Thursday, November 29, 2007

Position size again

This is going to be probably the most important post that I will do this year. I've gone over this before but I'm going to go over it again because I think it's doubly important right now as we possibly head into the 4 year cycle low. Position size!!!

As one might expect I received quite a number of e-mails the last two days from investors freaking out about their short positions.

Now let me reiterate again that I'm not going to be like 99% of the other bloggers and newsletter writers on the Internet. I'm not going to brag about how accurate my calls are and what a great record I've got yada yada yada. Sure it's great for subscriptions but I didn't really start this to sell subscriptions.
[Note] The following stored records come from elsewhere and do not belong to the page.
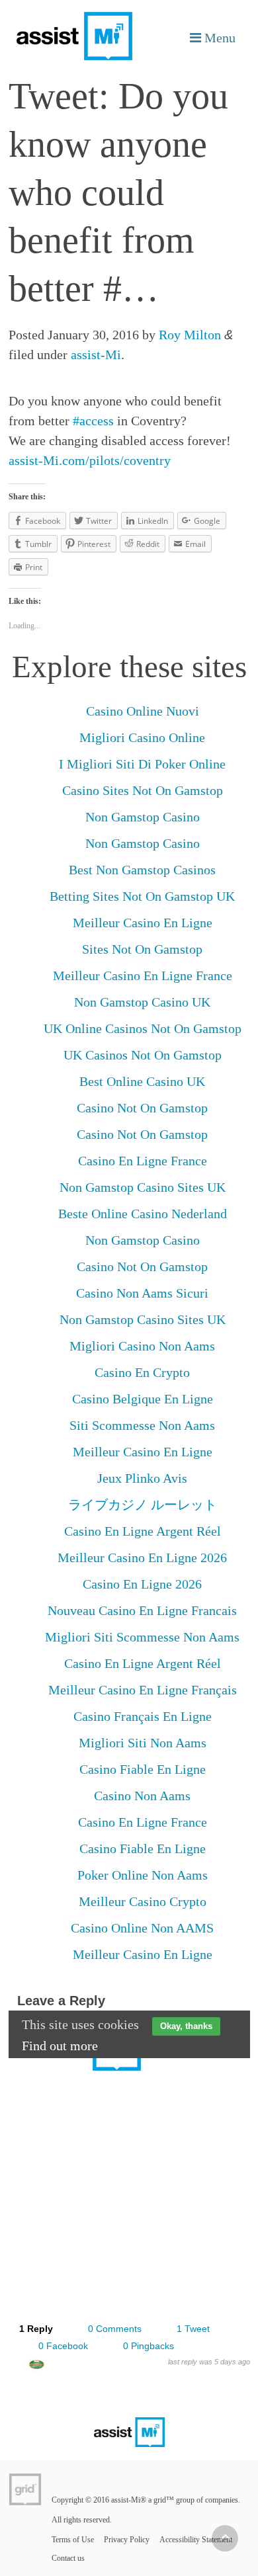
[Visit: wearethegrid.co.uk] (25, 2489)
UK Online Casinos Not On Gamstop (142, 1028)
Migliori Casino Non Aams (142, 1346)
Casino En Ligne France (142, 1160)
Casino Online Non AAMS (142, 1928)
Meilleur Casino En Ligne (142, 922)
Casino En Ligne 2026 (142, 1584)
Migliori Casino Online (142, 737)
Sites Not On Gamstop (142, 949)
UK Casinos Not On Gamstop (143, 1055)
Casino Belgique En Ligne (142, 1399)
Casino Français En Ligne (142, 1716)
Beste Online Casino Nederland (142, 1213)
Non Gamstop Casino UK (142, 1002)
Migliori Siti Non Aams (142, 1742)
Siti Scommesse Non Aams (142, 1425)
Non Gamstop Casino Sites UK (143, 1187)
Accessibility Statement (195, 2539)
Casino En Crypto (142, 1372)
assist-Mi (96, 354)
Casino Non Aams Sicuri (142, 1293)
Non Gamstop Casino (142, 817)
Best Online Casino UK (142, 1081)
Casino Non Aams (142, 1795)
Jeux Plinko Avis (142, 1478)
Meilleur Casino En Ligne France (142, 975)
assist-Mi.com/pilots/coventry (90, 460)
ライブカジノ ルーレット (142, 1504)
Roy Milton (190, 334)
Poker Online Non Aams (142, 1875)
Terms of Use (73, 2539)
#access (93, 420)
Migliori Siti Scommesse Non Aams (142, 1637)
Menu (218, 37)
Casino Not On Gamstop (142, 1108)
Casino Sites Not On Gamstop (142, 790)
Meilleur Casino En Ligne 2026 (142, 1557)
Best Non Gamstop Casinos (142, 869)
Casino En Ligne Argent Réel (142, 1531)
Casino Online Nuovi (142, 711)
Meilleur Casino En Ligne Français (142, 1690)
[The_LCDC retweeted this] (36, 2367)
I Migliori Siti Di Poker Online (142, 764)
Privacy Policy (127, 2539)
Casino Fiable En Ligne (142, 1769)
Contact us (68, 2558)
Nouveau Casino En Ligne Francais (142, 1610)
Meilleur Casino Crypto (142, 1901)
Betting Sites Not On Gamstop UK (142, 896)
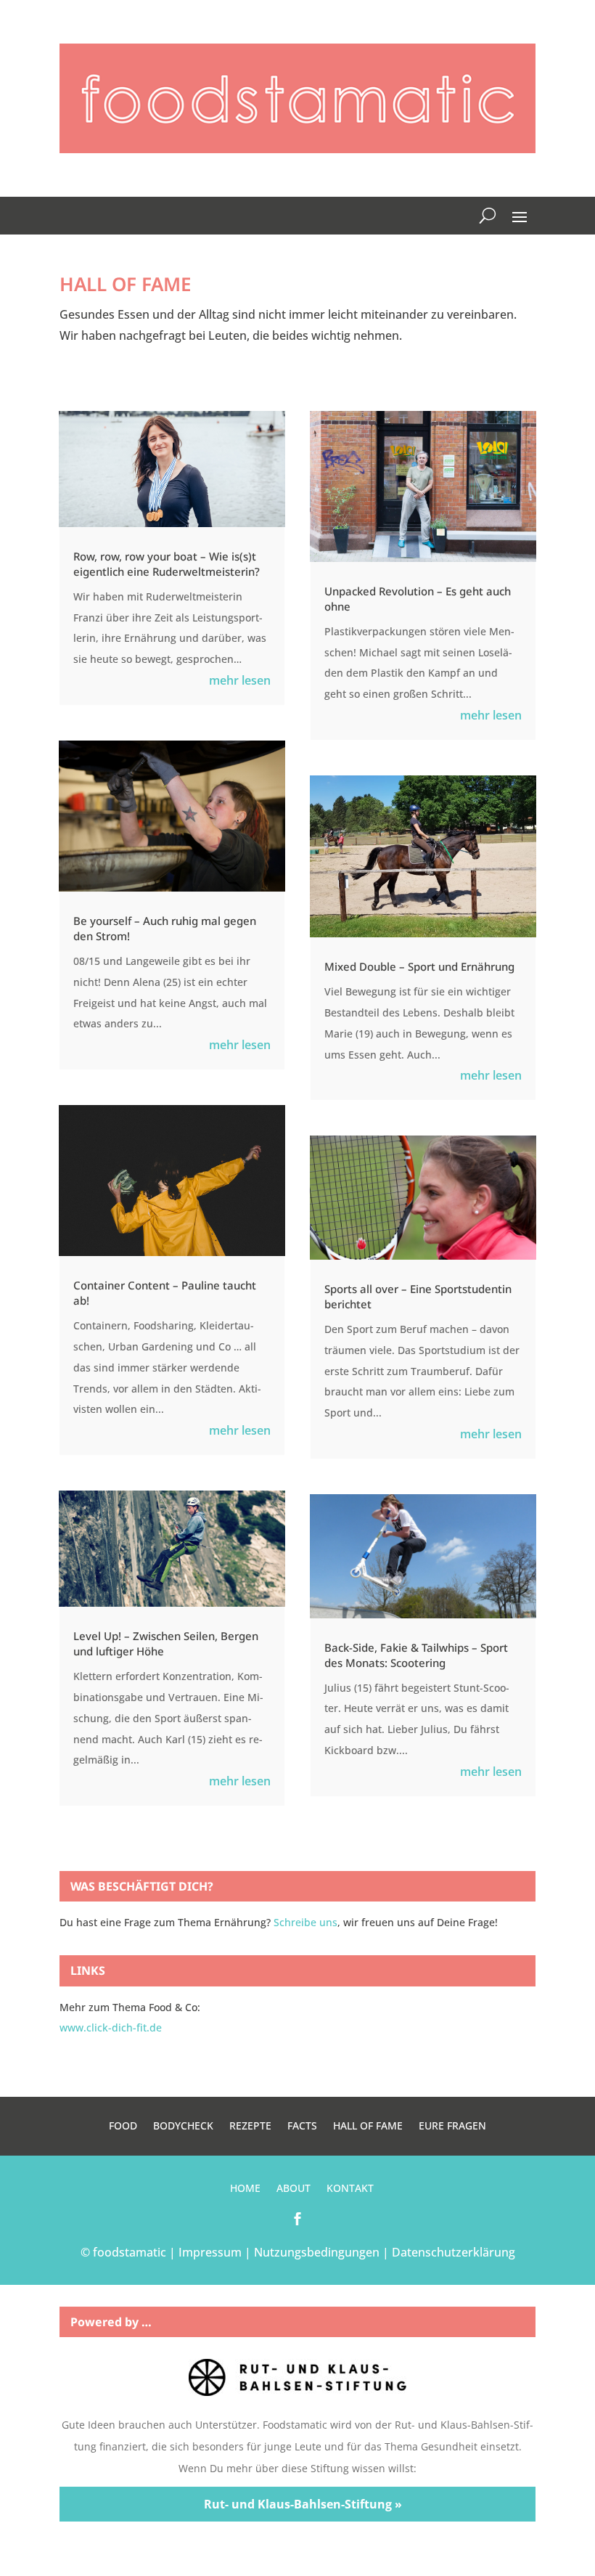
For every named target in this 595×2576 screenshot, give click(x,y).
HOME (245, 2189)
I started the blog to help novice and intermediate level investors improve their investing skills. (Many are the days I wish I'd never started this. It's become a monster that's eating up way too much of my time.) Sure I've had a few good calls lately. I can tell you unequivocally that it was luck. Pure D luck. I'm going to tell you a secret. No one, not me, not Trade, not F-Trader, not Pattern Guy, not Mr. T, not Richard Russell, not John Hussman, not Dennis Gartman, not Warren Buffett, no one can see the future. I've guaranteed before that I'm going to be wrong on probably 40-50% of my calls. Over the long haul trust me I'm correct in telling you this. It is just senseless to search the newsletter world or Blogosphere looking for someone to confirm your bias.

So how does this relate to position sizing you ask? Well here's what I see happening. From the amount of e-mails I've received quite a few investors are now on the short side. Which by itself is not a problem. Maybe I'm right about the 4 year cycle low and maybe I'm wrong. The problem is that these investors shouldn't be freaking out about a 4% bounce after the market has dropped 10%. At most they shouldn't have more than a 4% drawdown on their account and that's only if they went short at the exact bottom. If you were watching your position size you should only be down 1% or at most maybe 2%. That's nothing to freak out about.
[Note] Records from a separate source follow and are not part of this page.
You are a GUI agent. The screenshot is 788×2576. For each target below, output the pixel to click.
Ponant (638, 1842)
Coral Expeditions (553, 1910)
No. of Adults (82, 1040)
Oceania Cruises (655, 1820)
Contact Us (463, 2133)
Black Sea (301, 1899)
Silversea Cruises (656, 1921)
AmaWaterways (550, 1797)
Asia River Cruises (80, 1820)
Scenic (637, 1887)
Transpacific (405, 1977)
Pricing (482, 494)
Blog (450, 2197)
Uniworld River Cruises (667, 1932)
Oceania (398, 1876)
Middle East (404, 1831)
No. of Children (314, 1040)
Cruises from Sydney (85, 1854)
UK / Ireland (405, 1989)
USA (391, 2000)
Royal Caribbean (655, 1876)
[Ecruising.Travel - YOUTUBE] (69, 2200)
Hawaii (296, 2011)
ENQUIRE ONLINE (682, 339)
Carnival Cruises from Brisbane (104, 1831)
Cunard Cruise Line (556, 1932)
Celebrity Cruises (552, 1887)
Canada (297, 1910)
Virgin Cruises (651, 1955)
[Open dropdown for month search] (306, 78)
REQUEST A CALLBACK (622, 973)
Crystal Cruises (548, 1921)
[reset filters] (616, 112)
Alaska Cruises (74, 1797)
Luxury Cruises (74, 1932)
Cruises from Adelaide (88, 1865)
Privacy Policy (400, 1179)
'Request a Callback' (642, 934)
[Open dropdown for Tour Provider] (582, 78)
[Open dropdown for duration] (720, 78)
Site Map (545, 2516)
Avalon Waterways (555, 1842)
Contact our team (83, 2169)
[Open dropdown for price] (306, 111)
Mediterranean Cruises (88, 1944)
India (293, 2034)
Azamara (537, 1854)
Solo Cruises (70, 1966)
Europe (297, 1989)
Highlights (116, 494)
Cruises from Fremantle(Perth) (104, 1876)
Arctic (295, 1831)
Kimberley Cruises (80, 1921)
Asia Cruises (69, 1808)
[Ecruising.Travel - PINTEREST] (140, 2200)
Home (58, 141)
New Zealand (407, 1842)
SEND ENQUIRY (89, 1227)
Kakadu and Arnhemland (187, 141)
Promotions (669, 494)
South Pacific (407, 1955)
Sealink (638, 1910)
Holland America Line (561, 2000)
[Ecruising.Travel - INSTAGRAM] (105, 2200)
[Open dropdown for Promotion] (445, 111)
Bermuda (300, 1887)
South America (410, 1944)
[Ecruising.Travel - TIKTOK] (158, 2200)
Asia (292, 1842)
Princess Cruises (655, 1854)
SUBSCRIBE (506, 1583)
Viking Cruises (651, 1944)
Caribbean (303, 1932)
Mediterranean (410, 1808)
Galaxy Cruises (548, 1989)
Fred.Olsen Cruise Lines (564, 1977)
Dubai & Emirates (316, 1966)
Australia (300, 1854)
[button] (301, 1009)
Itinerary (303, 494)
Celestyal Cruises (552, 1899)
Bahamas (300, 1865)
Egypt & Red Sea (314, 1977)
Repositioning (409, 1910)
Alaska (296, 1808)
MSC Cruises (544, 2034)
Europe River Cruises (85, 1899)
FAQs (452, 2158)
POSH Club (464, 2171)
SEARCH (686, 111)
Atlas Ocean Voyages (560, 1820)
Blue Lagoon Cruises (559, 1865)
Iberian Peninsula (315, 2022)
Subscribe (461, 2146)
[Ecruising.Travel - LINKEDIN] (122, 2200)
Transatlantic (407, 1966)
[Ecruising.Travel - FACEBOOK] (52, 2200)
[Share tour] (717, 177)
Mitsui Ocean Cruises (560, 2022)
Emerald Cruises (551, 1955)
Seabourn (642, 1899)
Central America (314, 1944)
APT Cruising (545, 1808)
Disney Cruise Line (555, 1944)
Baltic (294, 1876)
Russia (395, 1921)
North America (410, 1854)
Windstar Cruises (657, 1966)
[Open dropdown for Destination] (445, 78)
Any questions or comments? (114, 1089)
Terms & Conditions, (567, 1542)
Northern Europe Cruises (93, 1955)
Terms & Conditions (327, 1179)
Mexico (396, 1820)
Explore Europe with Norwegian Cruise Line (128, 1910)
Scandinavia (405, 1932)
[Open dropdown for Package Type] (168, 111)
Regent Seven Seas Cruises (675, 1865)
I'm going to say it again. There's going to be huge money to be made in the commodity bull market but you can't make it if you get a case of the stupids and lose everything trying to bet too big on the decline. Big money is never ever made in bear markets, unless you take on leverage, simply because markets can only go down 100% and realistically a bear market is probably going to drop no more than 20-30%. Bull markets can easily go up 1000%.

Here is my motto and has been for several years. "If the market is going to take away any of my money it's going to have to fight me tooth and nail to get it and you better believe it's not going to get very much at any one time."